> Stored data
++++++++

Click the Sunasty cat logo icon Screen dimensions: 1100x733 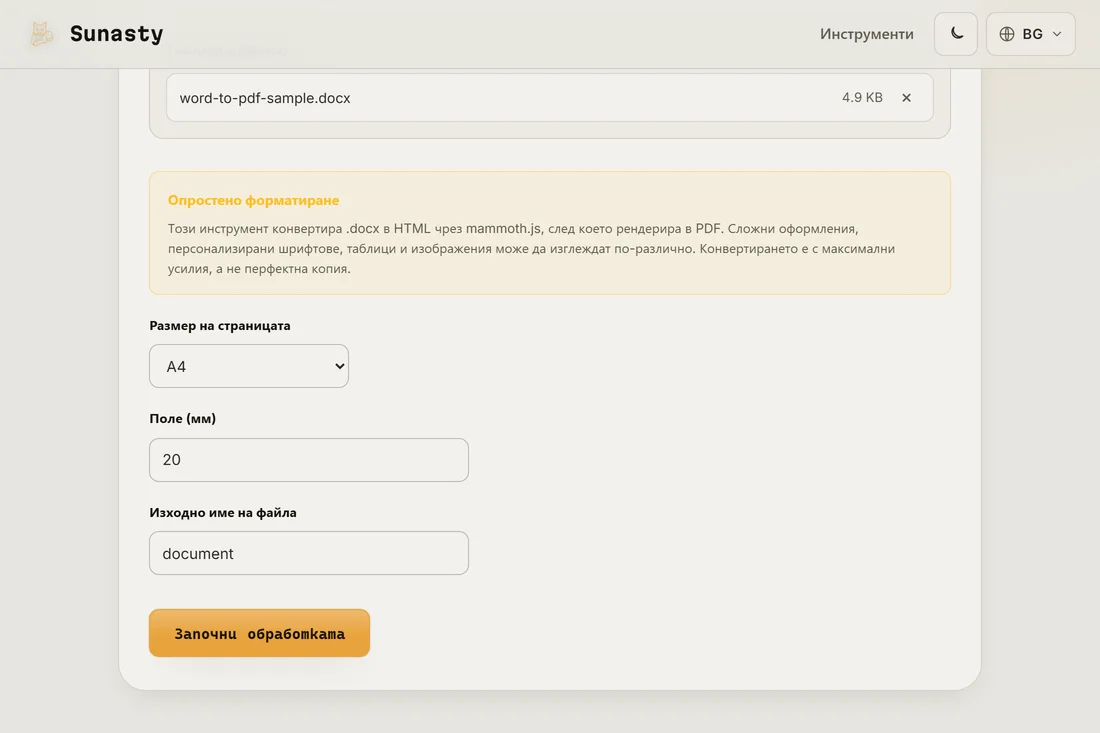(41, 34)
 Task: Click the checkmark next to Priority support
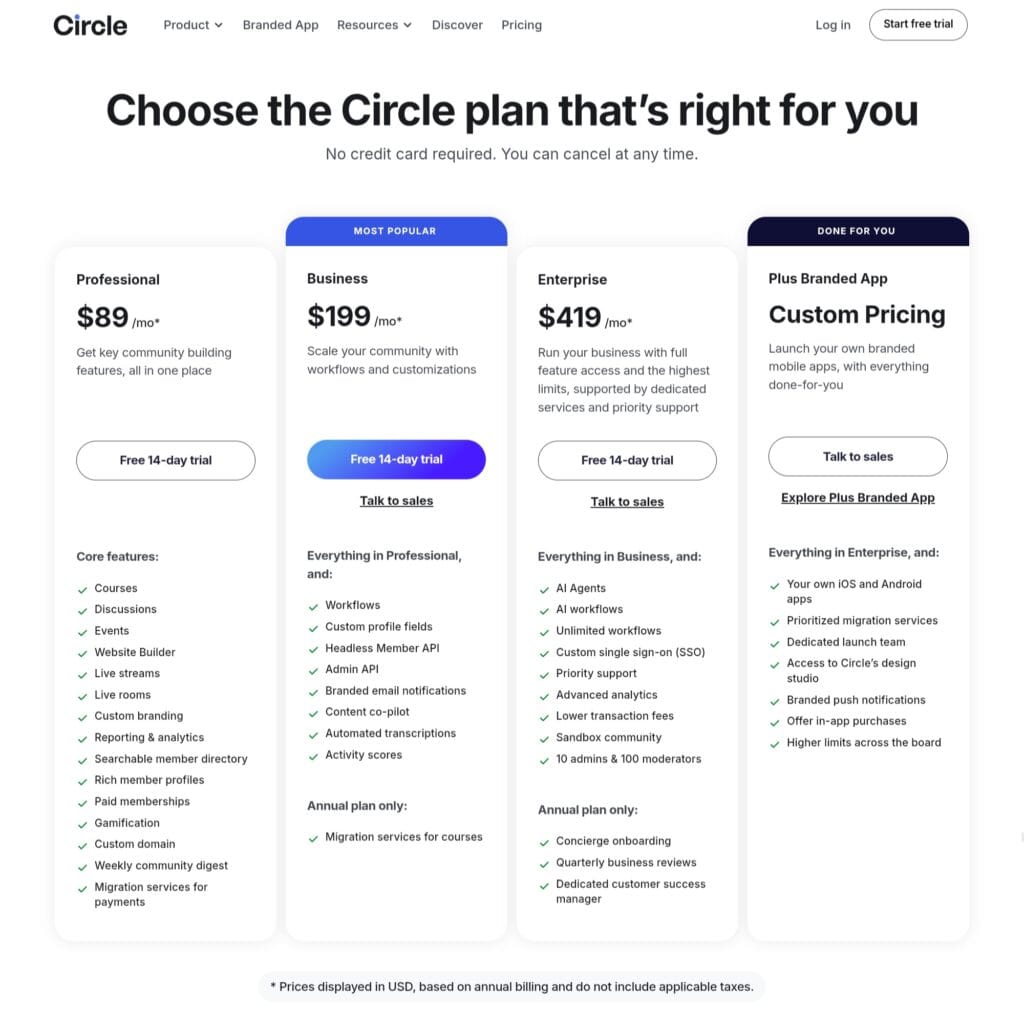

++++++++

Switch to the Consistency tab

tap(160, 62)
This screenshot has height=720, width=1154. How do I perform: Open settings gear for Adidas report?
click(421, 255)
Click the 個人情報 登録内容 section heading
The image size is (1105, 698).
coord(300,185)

++++++++

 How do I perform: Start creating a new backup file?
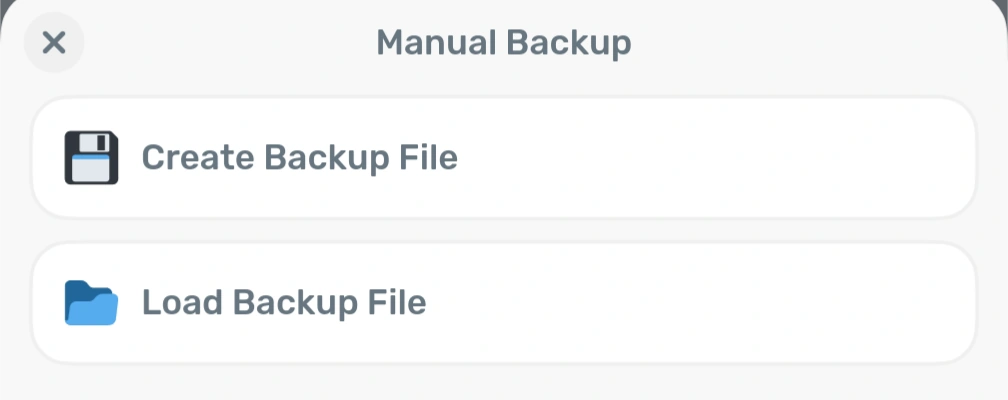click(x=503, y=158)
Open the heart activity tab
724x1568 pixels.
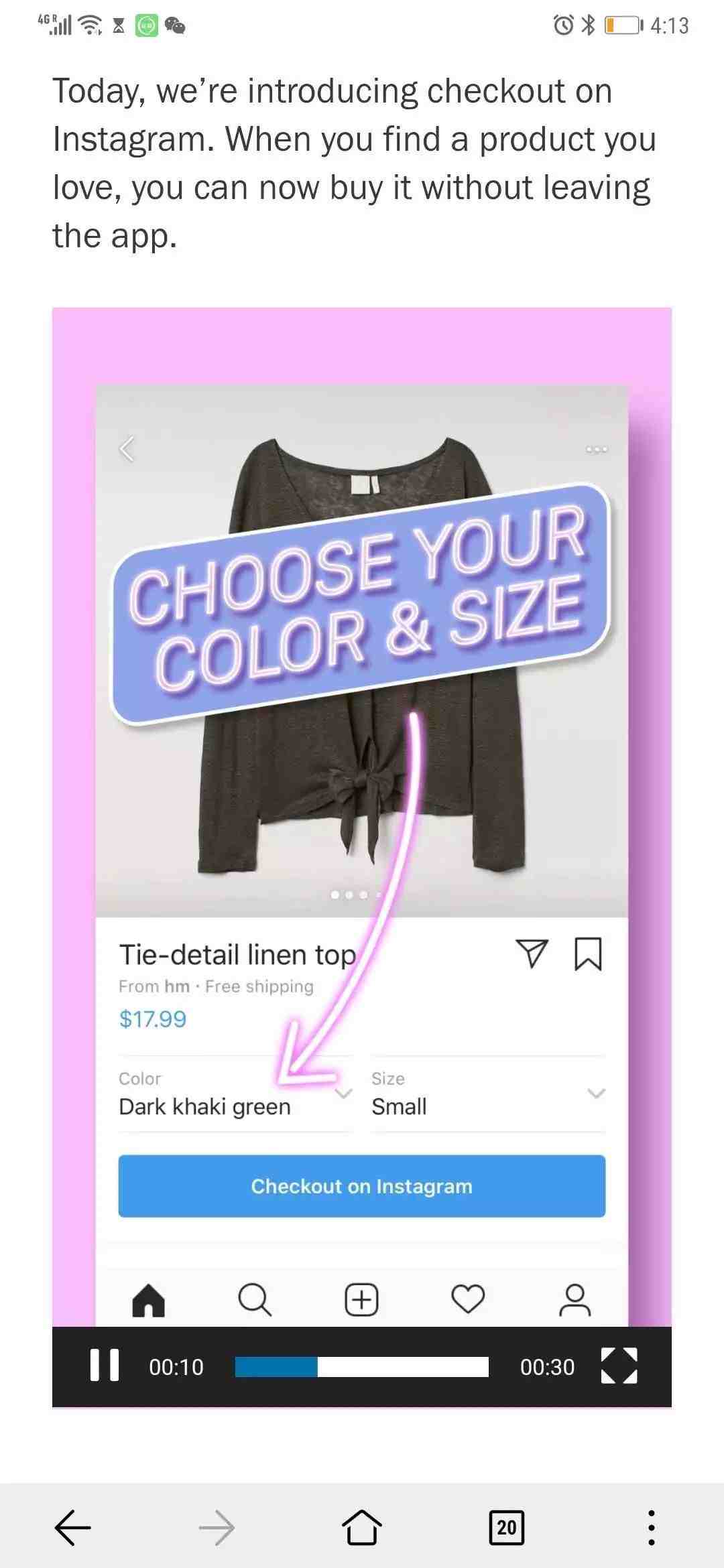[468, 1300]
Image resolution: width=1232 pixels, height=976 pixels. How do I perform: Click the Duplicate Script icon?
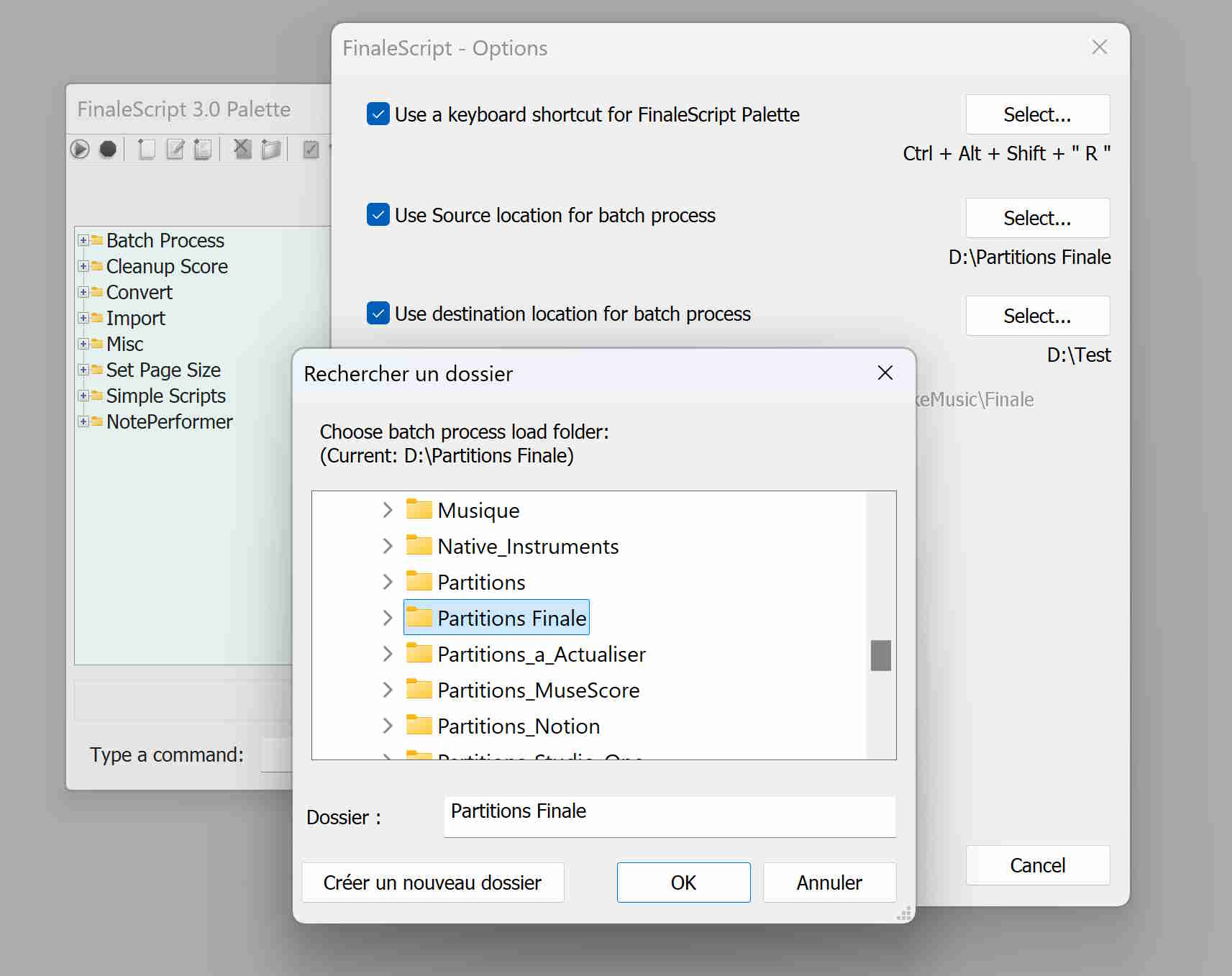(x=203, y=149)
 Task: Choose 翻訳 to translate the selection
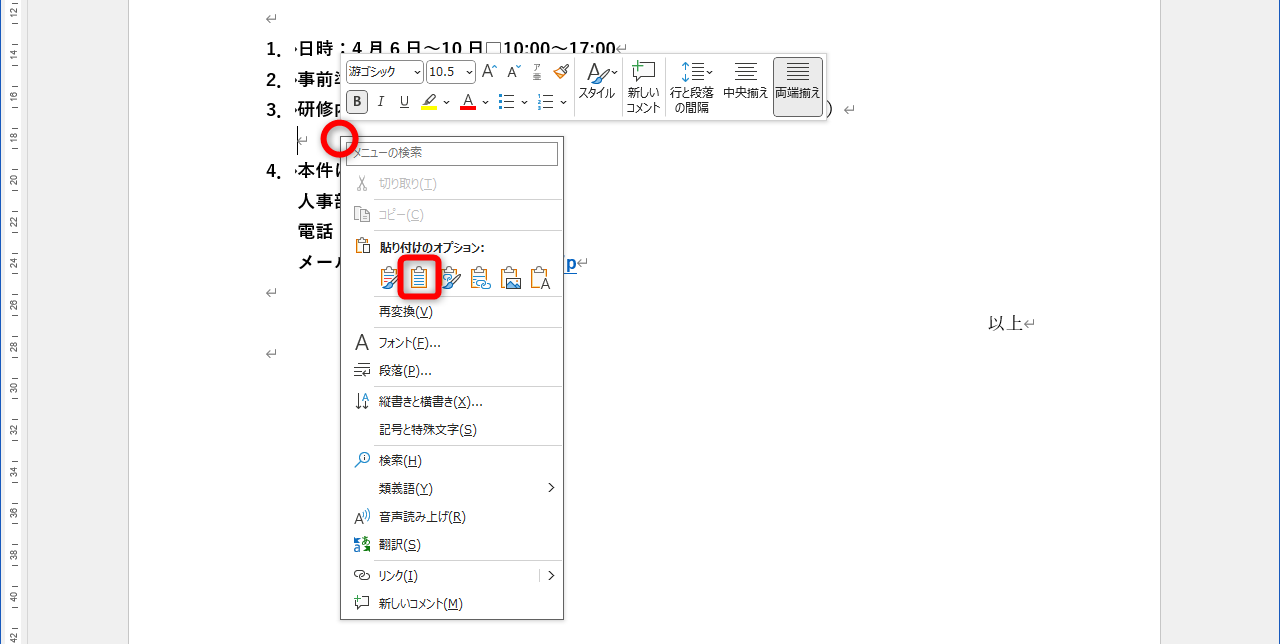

++++++++

> What you have to do
Go down the entries above from the line containing "724x1568 pixels." to the line containing "Task: Choose 翻訳 to translate the selection" and write out each line exactly, leaving pictures out.

> Answer box
724x1568 pixels.
[468, 1300]
Image resolution: width=1232 pixels, height=976 pixels. How do I perform: Click the Duplicate Script icon?
(x=203, y=149)
 Task: Choose 翻訳 to translate the selection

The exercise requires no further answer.